Which part of this sounds like a good idea?

LST · 15/07/2021 09:47

Me and DP have been together for 12 years, own our house together and have 2 DC. We have no plans to get married.

If it happens in the future so be it

RickiTarr · 15/07/2021 09:51

@LST

Me and DP have been together for 12 years, own our house together and have 2 DC. We have no plans to get married.

If it happens in the future so be it

With respect that’s an entirely different scenario. Joint house. Joint children.

Also, marriage isn’t something that just happens. It has to be agreed, arranged, booked and followed through on.

You can afford to be laissez faire if you jointly own your home. OP’s partner wants her to sell hers.

Sloth66 · 15/07/2021 09:54

I would not move in with him. Keep your own house, protect your son and maintain your independence .
I think this man may have plans for your money that are of no benefit to you. Also, expect to end up caring for his child too if you move in. No wonder he’s so keen.

aSofaNearYou · 15/07/2021 10:06

I mentioned the future/marriage etc and he said he loves me but ‘doesn’t see the point’ in marriage and ‘it’s just a piece of paper’ and he’s not sure he’d ever propose.

A piece of paper with a whole load of legal protections involved. It's remarkable how many people don't realise this and make themselves look a fool with their "just a piece of paper" line, it's just a completely unthought out backlash against "tacky lavish weddings", ironically used by people who think they are the clever ones for not being materialistic. If he's a man of intelligence and substance, it shouldn't take you long to explain the ramifications of being married vs not.

dottiedodah · 15/07/2021 10:16

No way would I even entertain selling my home to benefit someone else! I think a lot of men seem to see marriage and living together as more or less the same thing, but with less bother! If you want to marry then you need to explain your reasoning .If he still isnt keen maybe best to move on? You leave yourself open to financial abuse here!

BorderlineHappy · 15/07/2021 10:28

It reads to me he's after a housekeeper.
Someone who'll run the he house and take over his parenting cause he can't he arsed.

You've been together a year,that's way too soon to be thinking of moving in and way to soon to be thinking of marriage.

I'd continue as you are and give it a time limit.
Don't sell your house and don't move in.

billy1966 · 15/07/2021 10:30

@AttilaTheMeerkat

I would end this relationship and go onto find a man who does want marriage to you. If it’s important to you do not lower your boundaries to fit someone else’s requirements.

This individual clearly does not want marriage or if he did it will not be to you. What he is proposing here is all risk and no reward to you. His attitude towards you would also make me wonder how your son would get on in this man’s house. I can well see your lives becoming utter misery with him in his home.

You do not know this man at ALL.

You said at the beginning you wanted marriage, yet a year in he tells you he doesn't want to.

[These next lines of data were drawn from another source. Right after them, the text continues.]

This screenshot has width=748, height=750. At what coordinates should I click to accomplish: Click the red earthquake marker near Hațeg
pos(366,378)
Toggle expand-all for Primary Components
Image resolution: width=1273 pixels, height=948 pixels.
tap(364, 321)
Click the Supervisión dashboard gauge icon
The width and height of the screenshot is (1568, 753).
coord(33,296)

What he is suggesting is not in your and your sons best interests, yet this is what he has suggested.
A good man who really loved you would not suggest something against your own best interests.

He is very sneaky in saying it's only paper and doesn't matter, he knows well its importance but is being disingenuous saying otherwise.

The fact that you would even consider his suggestion of becoming his house skivvy and give up your home, considering how hard you have worked is unbelievably.

Kindly, I think he thinks you are a bit dim.
Because no man who respected you or your intelligence would suggest a scenario which is so perilous to your security.

I agree with @AttilaTheMeerkat, I think your son would be miserable in the home of such a sneaky, needy person.

I repeat, you clearly do NOT know this man.

But be glad that this conversation has given you a real insight into his character and how his mind really works.

You can do better.

Flowers
AnotherEmma · 15/07/2021 10:34

I'm relieved to read that you have decided not to sell your house and move in with him. That would be insane. If you're going to that, you should be married first, and actually married, not just engaged. But tbh you should keep your house and your financial independence.